Luise hingegen richtet das Nest Stück für Stück ein und zwitschert:

„Eduard, Du könntest noch ein wenig Moos mitbringen. Damit unser Nachwuchs es auch schön weich hat.“

Als wenn es Gedankenübertragung war, hatte Eduard genau das in seinem Schnabel. Aber oh weh! Stolz will er seiner Luise antworten und schon fällt das Moos aus seinem Schnabel.

„Hm, das war jetzt nicht so geschickt, denkt er sich. In Zukunft werde ich erst das Material ins Haus liefern und dann meinen Schnabel aufmachen.“

Und so bauten die beiden Stück für Stück und mit viel Mühe ihr Nest.

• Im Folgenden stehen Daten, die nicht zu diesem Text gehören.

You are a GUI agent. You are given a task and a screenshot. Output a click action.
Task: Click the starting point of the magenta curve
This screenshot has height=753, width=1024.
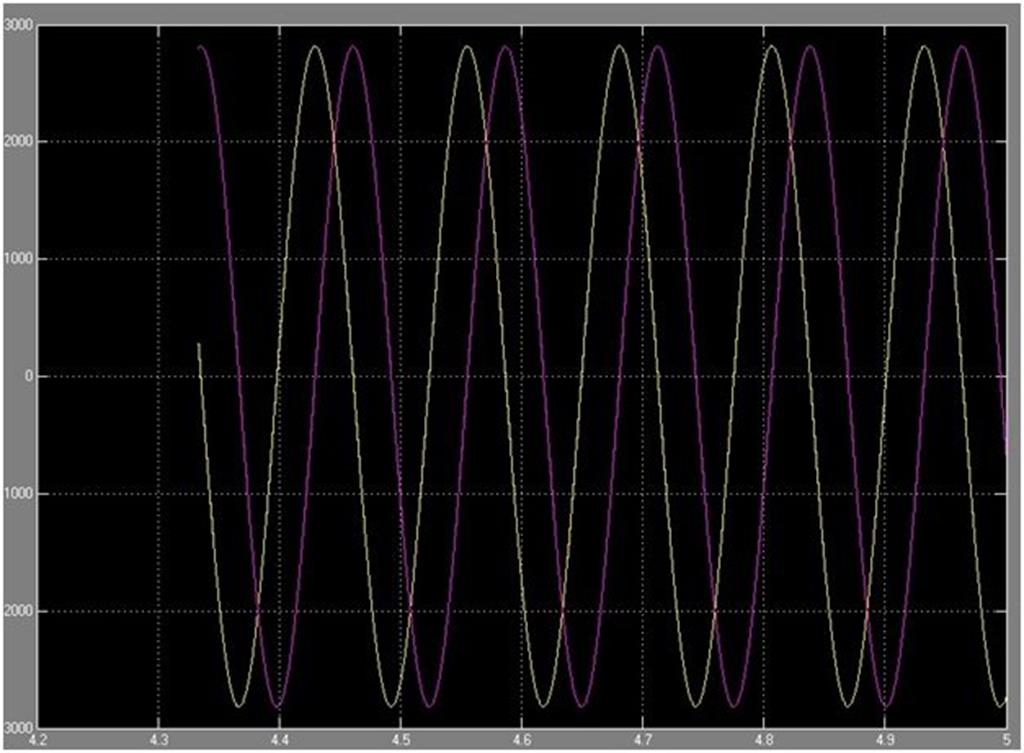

Zwischendurch stärkten sie sich an dem Futterhäuschen. Alles schien perfekt. Doch der Schein trügt. Während Eduard und Luise einen gemeinsamen Sonntagsausflug unternahmen entdeckte ein Staren-Männchen diesen wunderschönen Nistkasten. Neugierig schaut er rein und pfeift seiner Angetrauten zu:

„Stell Dir vor, hier ist ein Nest und das ist schon fast fertig. Wie praktisch. Hier müssen wir fast nichts mehr tun. Und alles so neu und so gemütlich. Hier bleiben wir. Das Nest ist wie für uns gemacht.“

Gesagt, getan. Sofort besetzten sie das Haus. Am späten Nachmittag kommen Eduard und Luise von ihrem Sonntagsausflug nach Hause und was sehen sie? Das Haus wurde zwischenzeitlich von den Staren besetzt. Und die waren leider viel größer und stärker als sie. Was sollen sie jetzt machen? Innerhalb eines Nachmittages haben sie ihr zuhause verloren.

Der Mensch hatte Mitleid mit Eduard und Luise und begann die Stare zu verscheuchen. Aber die waren ziemlich clever. Offensichtlich wussten sie ganz genau, dass der Mensch irgendwann wieder in sein Haus verschwindet. Also flogen sie auf das Dach und wartete einfach in Seelenruhe ab, bis der Mensch wieder verschwunden war.

Der Nistkasten hat seinen Besitzer gewechselt. Und obwohl der Mensch versucht hatte den Schwachen gegen den Stärkeren zu verteidigen und zu schützen wird immer der Stärkere überleben und sich fortpflanzen. So ist es zumindest in der Natur.